Journal of Geophysical Research-Oceans, 114,
An eddy-permitting ocean model of the northeast Pacific is used to examine the ocean
adjustment to changing wind forcing in the Gulf of Alaska (GOA) at interannual-to-decadal
timescales. It is found that the adjustment of the ocean model in the presence of
mesoscale eddies is similar to that obtained with coarse-resolution models. Local Ekman
pumping plays a key role in forcing pycnocline depth variability and, to a lesser degree,
SSH variability in the center of the Alaska gyre and in some areas of the eastern and
northern GOA. Along the western coast of the GOA pycnocline depth anomalies result
from the southwestward propagation of disturbances excited further upstream, whose
propagation speed is consistent with coastally trapped waves. After the 1976-77 climate
regime shift the pycnocline exhibited a more pronounced doming, while the SSH field
had a more pronounced depression away from the coastal areas with higher SSHs along
the coast. Westward Rossby wave propagation is evident in the SSH field along some
latitudes, in agreement with altimetric observations. Westward propagation is less
noticeable in the pycnocline depth field. Differences between SSH and pycnocline depth
are also found when considering their relationship with the local forcing and leading
modes of climate variability in the northeast Pacific. In the central GOA pycnocline depth
variations are more clearly related to changes in the local Ekman pumping than SSH.

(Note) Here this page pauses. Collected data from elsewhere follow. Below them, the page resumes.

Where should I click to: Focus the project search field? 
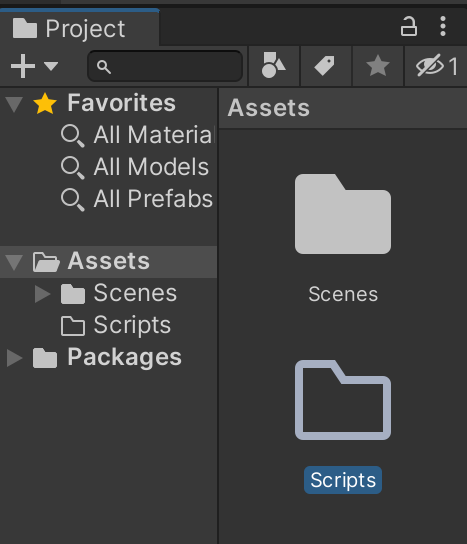165,66
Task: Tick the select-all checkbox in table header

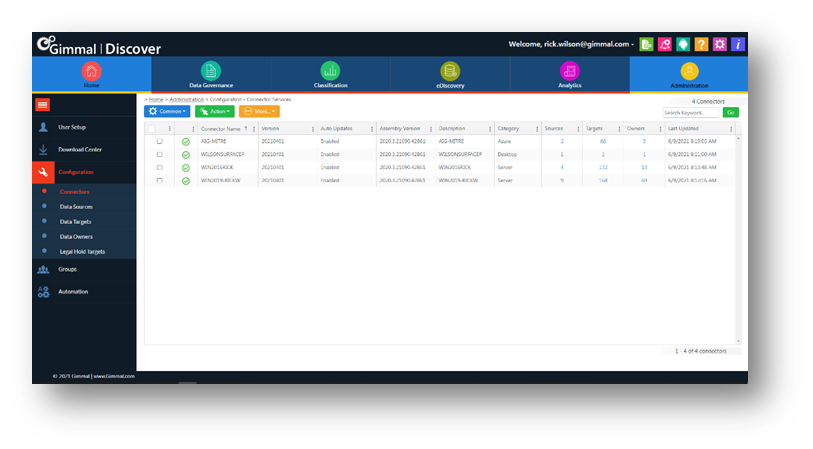Action: [x=152, y=128]
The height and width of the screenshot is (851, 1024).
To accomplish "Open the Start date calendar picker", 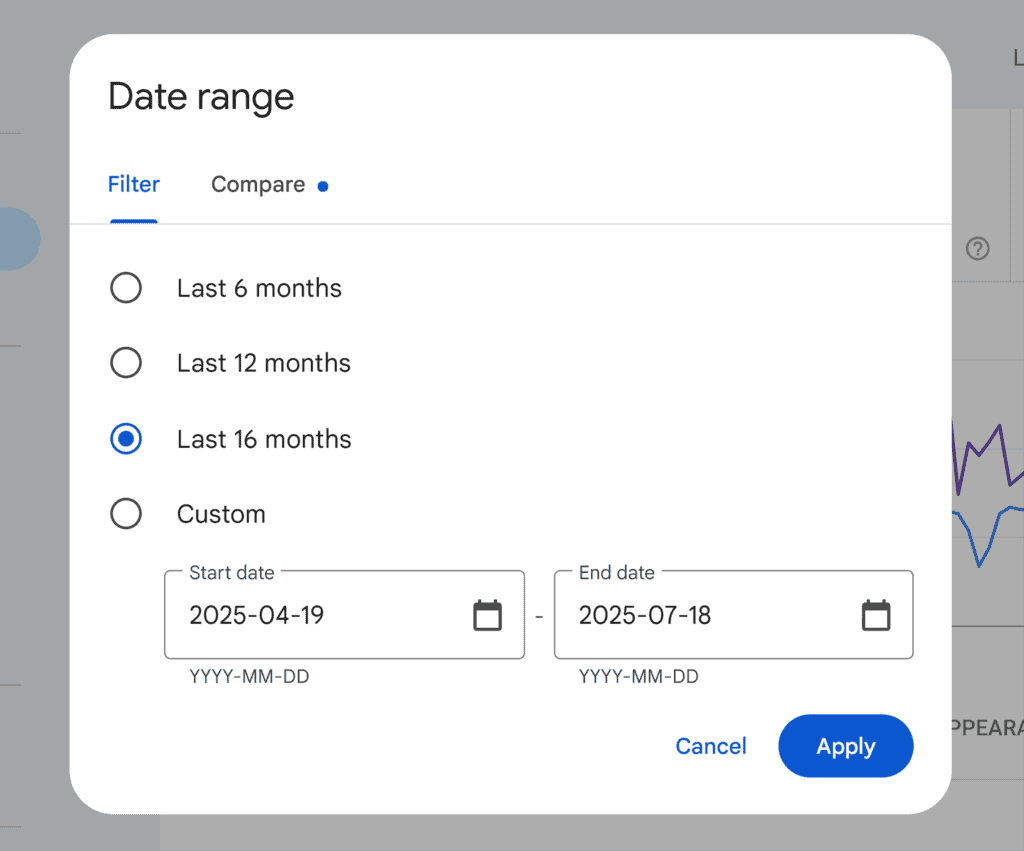I will 487,615.
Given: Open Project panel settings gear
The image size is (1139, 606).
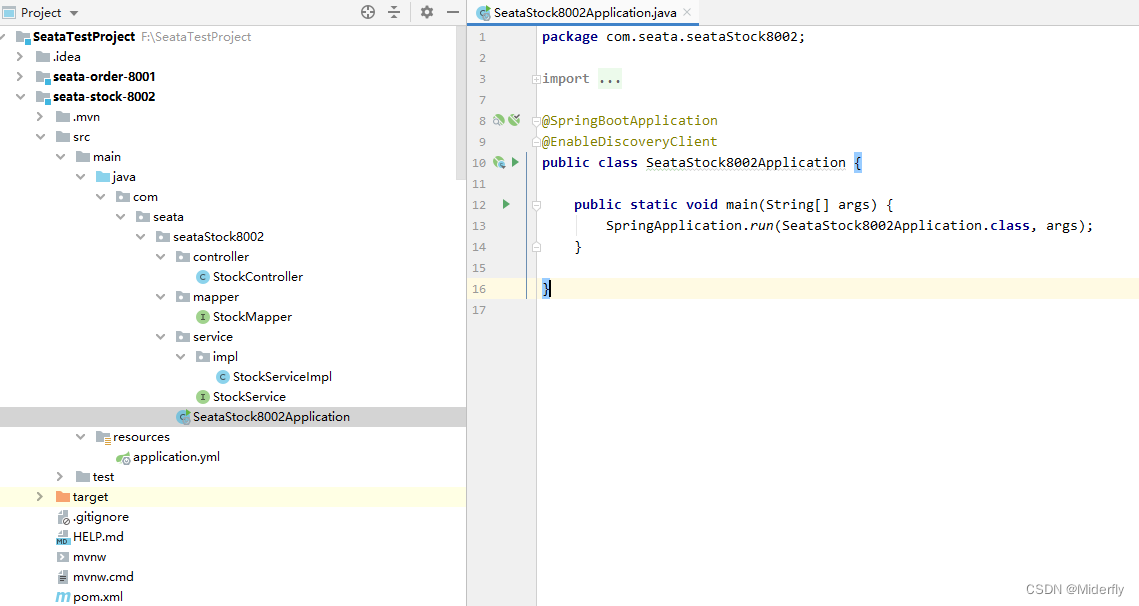Looking at the screenshot, I should tap(427, 12).
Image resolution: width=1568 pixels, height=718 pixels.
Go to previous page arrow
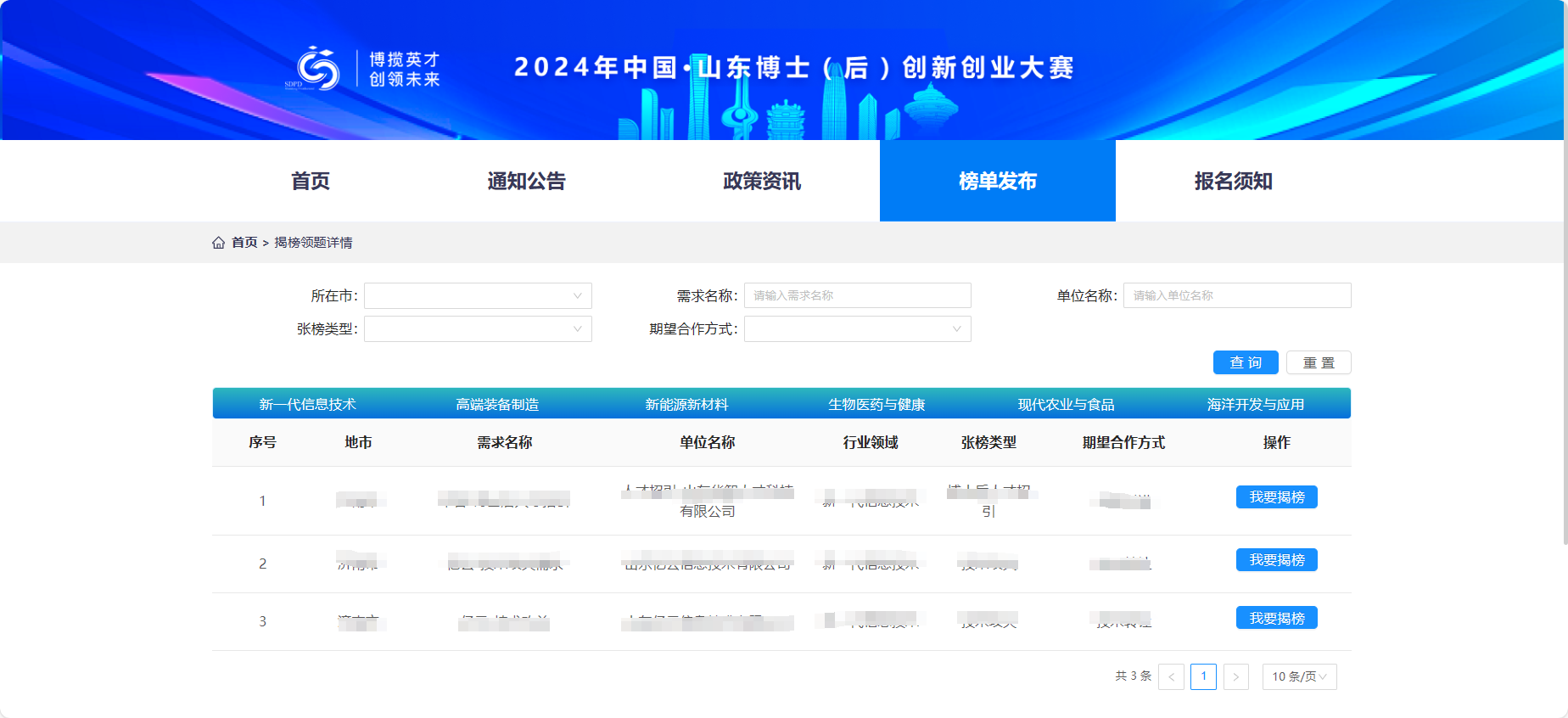[1171, 676]
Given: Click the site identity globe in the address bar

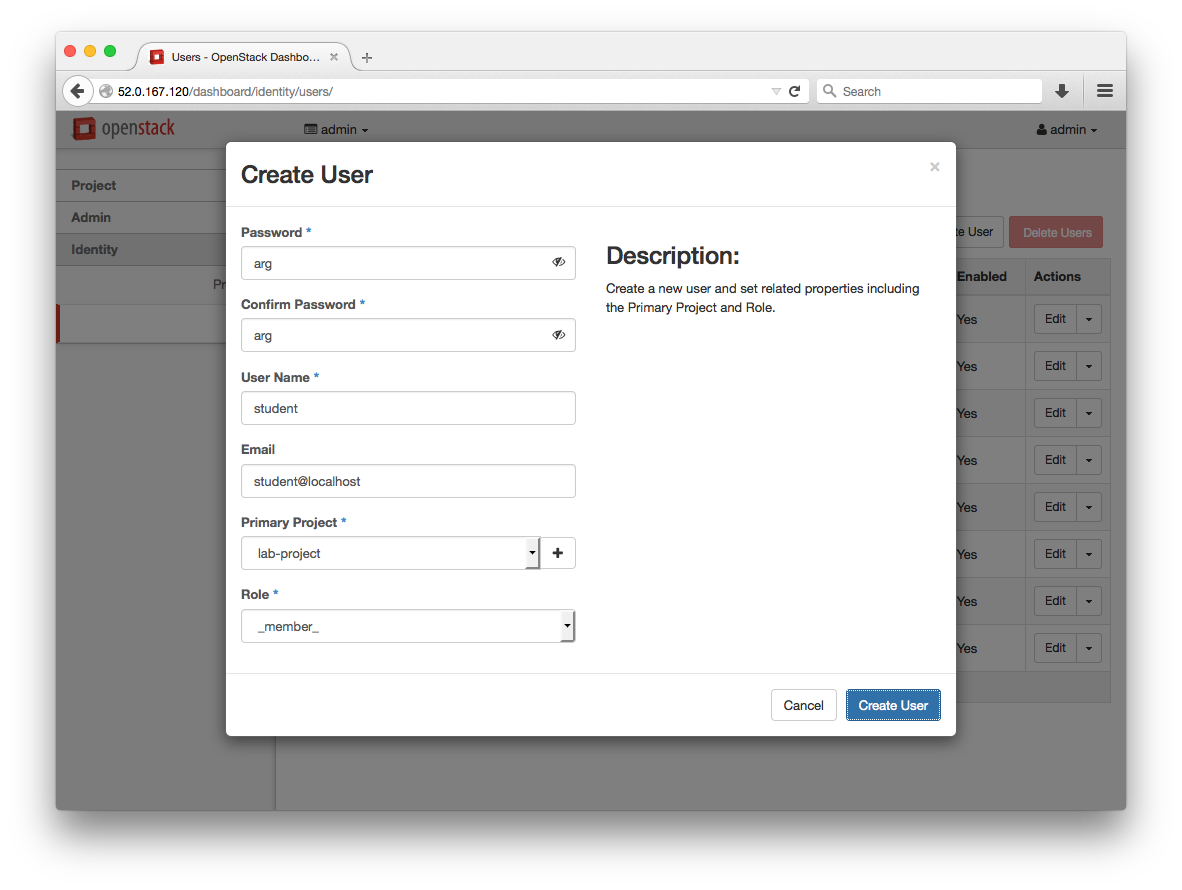Looking at the screenshot, I should (x=106, y=90).

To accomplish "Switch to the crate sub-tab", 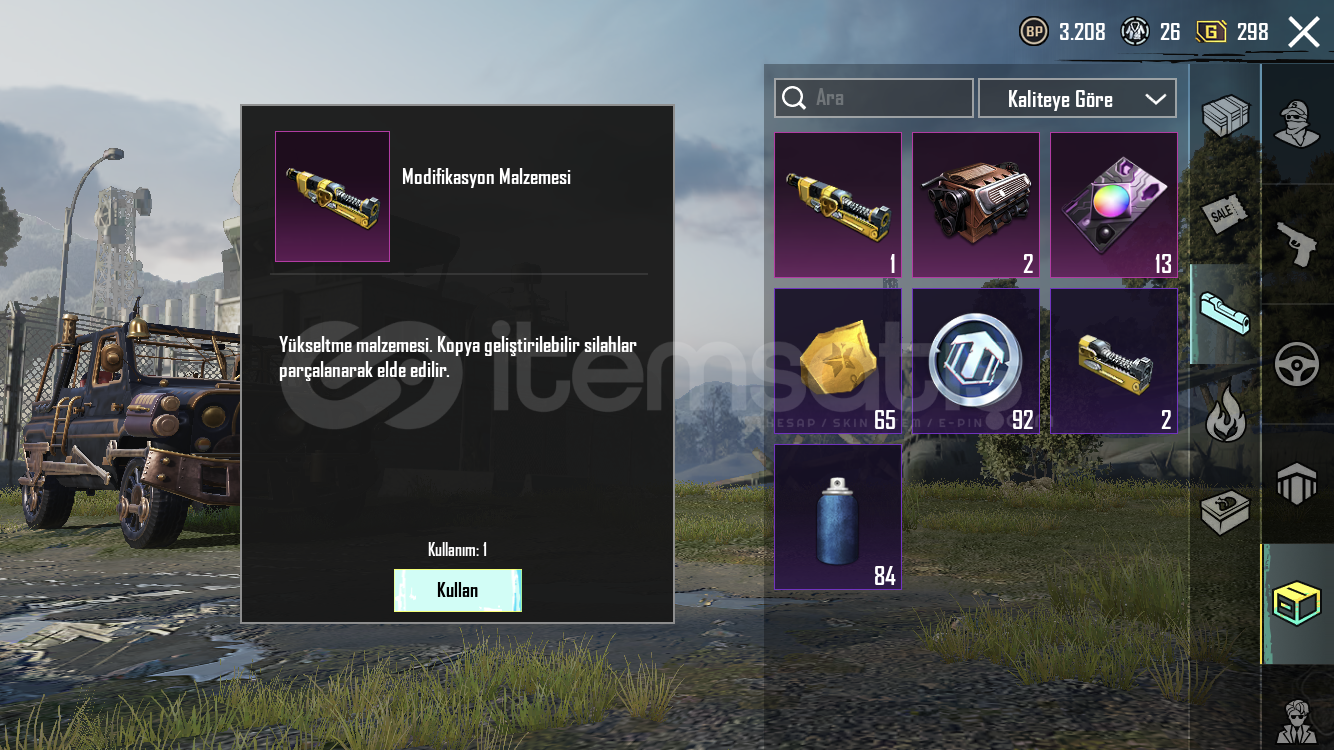I will tap(1225, 116).
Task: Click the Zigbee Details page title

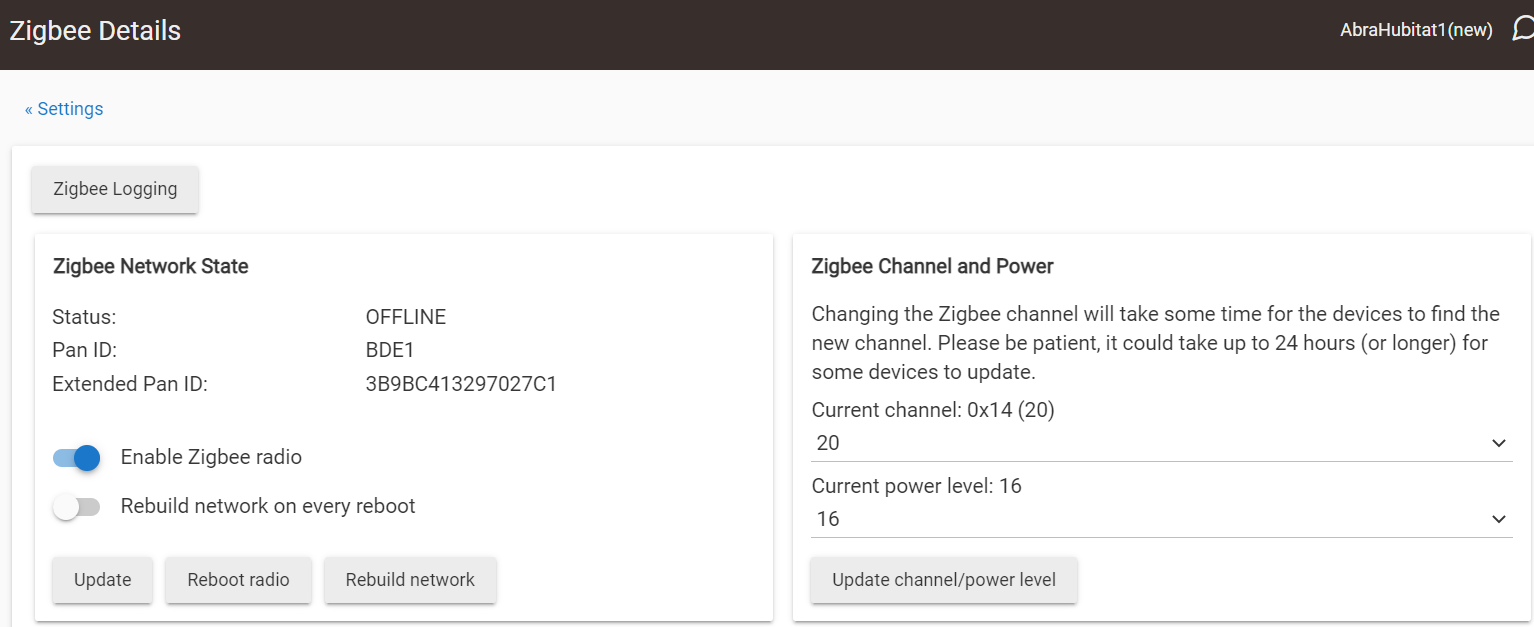Action: pos(95,31)
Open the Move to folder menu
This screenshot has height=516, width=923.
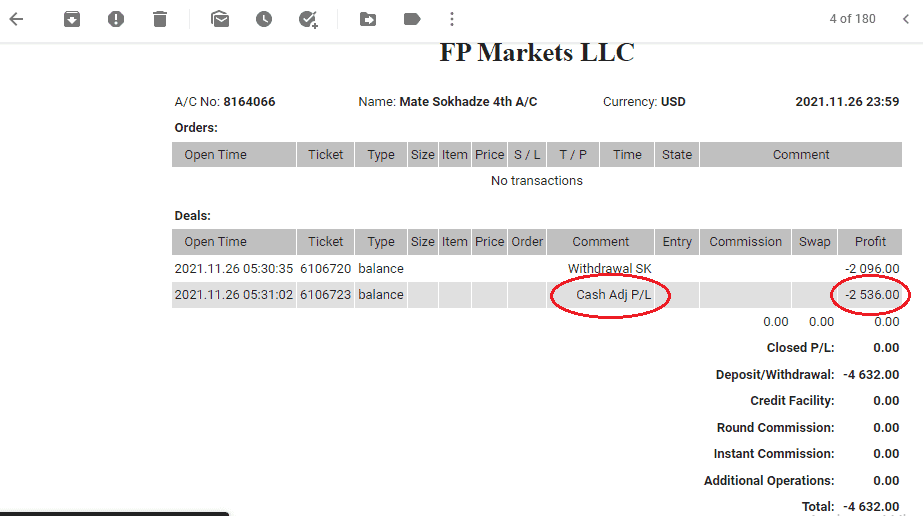tap(368, 19)
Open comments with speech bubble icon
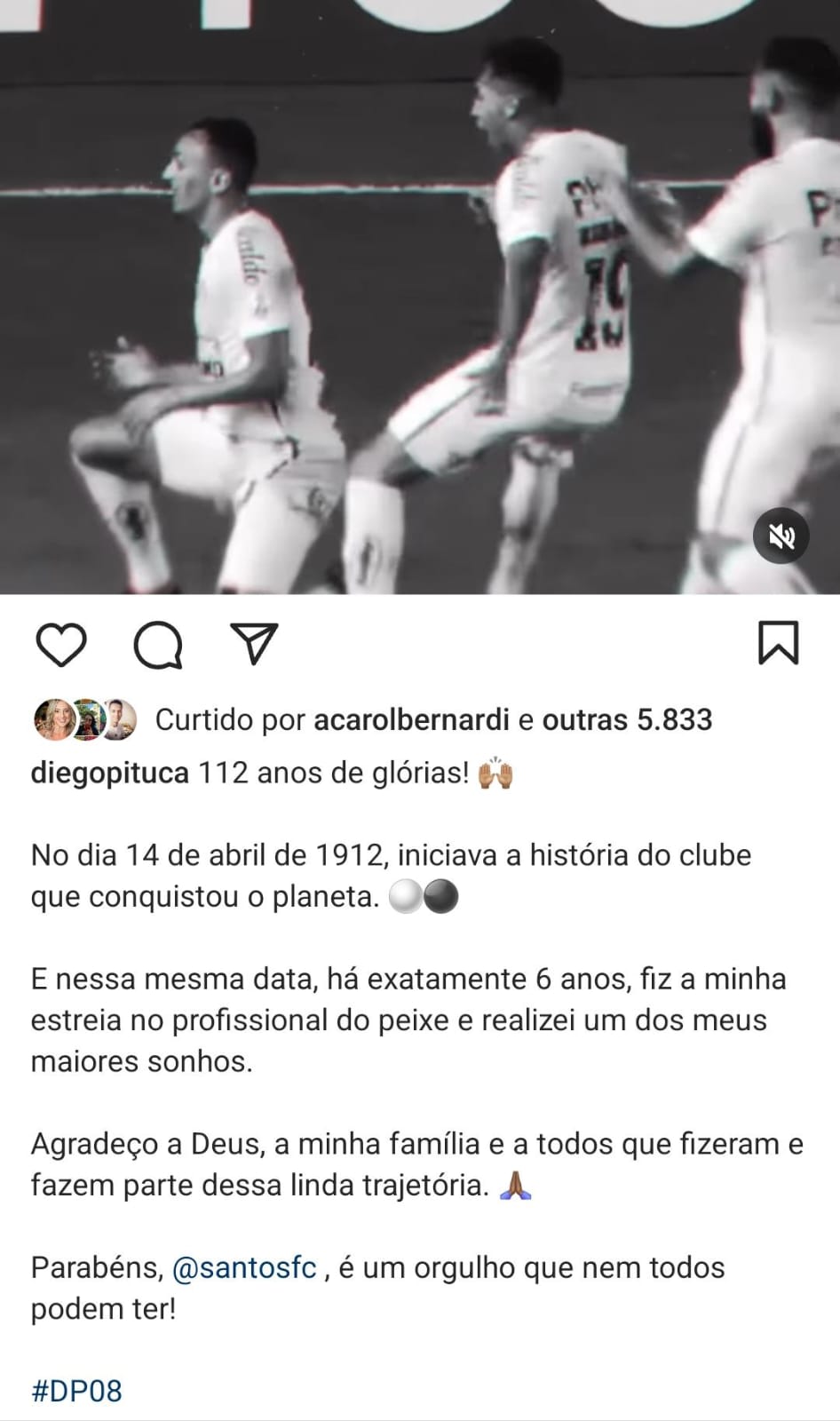This screenshot has height=1421, width=840. tap(158, 645)
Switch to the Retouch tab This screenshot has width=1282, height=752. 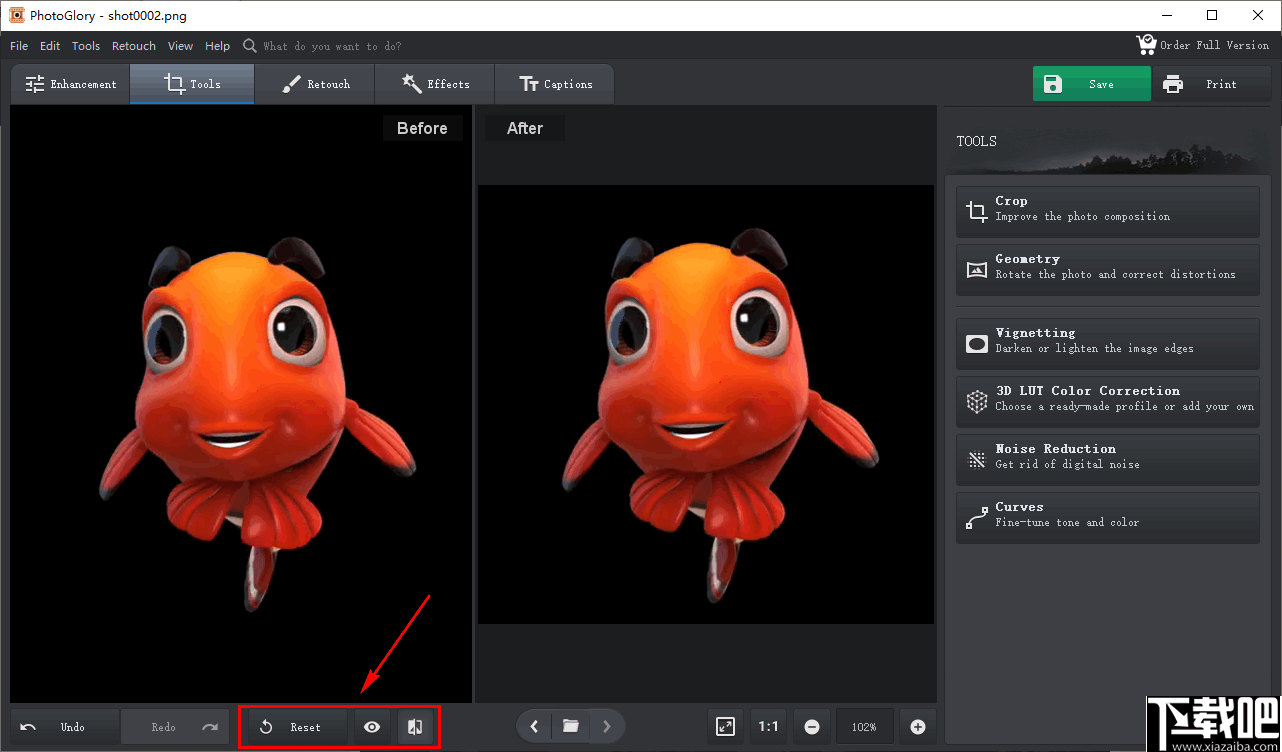[315, 84]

While SSH is marginally correlated with both Pacific Decadal Oscillation (PDO) and
North Pacific Gyre Oscillation (NPGO) indices, the pycnocline depth evolution is
primarily related to NPGO variability.
The intensity of the mesoscale eddy field increases with increasing circulation
strength. The eddy field is generally more energetic after the 1976-77 climate regime
67 shift, when the gyre circulation intensified. In the western basin, where eddies primarily
originate from intrinsic instabilities of the flow, variations in eddy kinetic energy (EKE)
are statistically significant correlated with the PDO index, indicating that eddy statistics
may be inferred, to some degree, from the characteristics of the large-scale flow.